Going with the Grain

Give your side dishes extra kick with one of these distinctive rice types.

Saffron rice

What it is: Regular basmati rice is mixed with the coveted spice to produce a tasty complement to many ethnic meals—particularly Indian and Middle Eastern fare.
Calories: 150 (1⁄4 cup)
Fiber: less than 1 gram

Purple sticky rice

What it is: The sweetly flavored Thai export has earned a reputation for being a dessert rice, but also pairs well with seafood or pork. It takes on an eye-catching deep indigo color when cooked.
Calories: 170 (1⁄4 cup)
Fiber: 0 grams

Bamboo rice

What it is: Short-grain white rice meets an infusion of bamboo juice, resulting in an enticing light-green tinge. Bamboo rice is ideal as a colorful side dish or for use in sushi and other sticky-rice dishes.
Calories: 160 (1⁄4 cup)
Fiber: 10 grams

Bhutanese red rice

What it is: This exotic Himalayan crop offers a soft, nutty taste, plus a good dose of potassium and magnesium. Pair it with lighter dishes such as poultry, fish or vegetables.
Calories: 150 (1⁄4 cup)
Fiber: 2 grams

Venere black rice

What it is: Chinese in origin but grown in Italy, this striking ebony-hued whole grain makes an excellent companion to seafood or meat.
It’s high in fiber and slightly chewy in texture.
Calories: 190 (1⁄4 cup)
Fiber: 7 grams



Wehani brown rice

What it is: A rich, aromatic grain with a strong nutty flavor, it goes especially well with fruits and other sweet ingredients, but also works well in pilafs, stuffings and a range of side dishes.
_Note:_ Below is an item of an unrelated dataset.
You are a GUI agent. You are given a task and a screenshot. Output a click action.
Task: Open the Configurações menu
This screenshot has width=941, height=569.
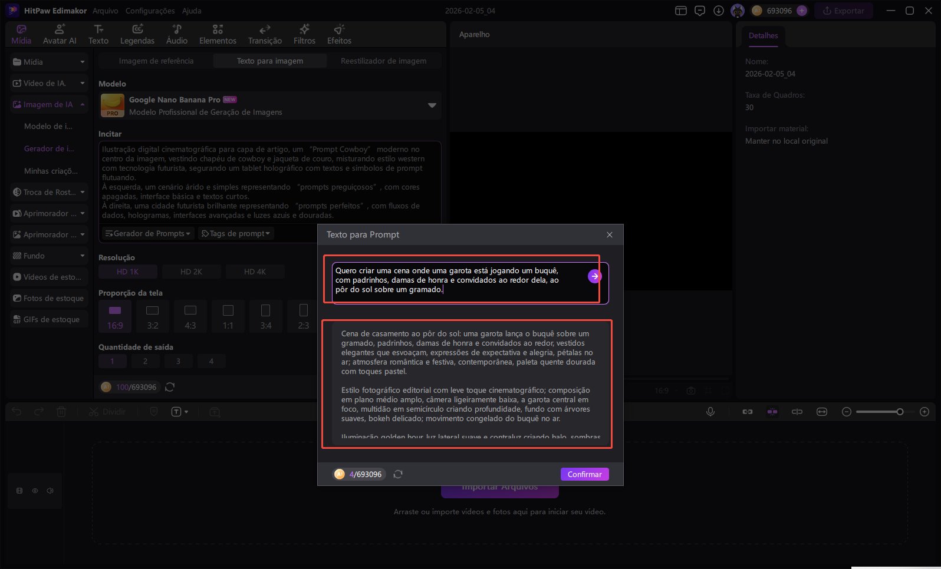click(150, 11)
When cooked, the rice adopts a reddish hue and gives off an enticing popcorn-like scent.
Calories: 170 (1⁄4 cup)
Fiber: 3 grams

Carolina gold rice

What it is: An old-time American favorite, this long-grain rice first arrived in this country in the late 1600s. Though it fell out of favor during the Great Depression (barely escaping extinction), the 1980s brought on a revival of the versatile rice, which takes on a range of flavors andtextures—from fluffy to sticky—depending how it’s cooked.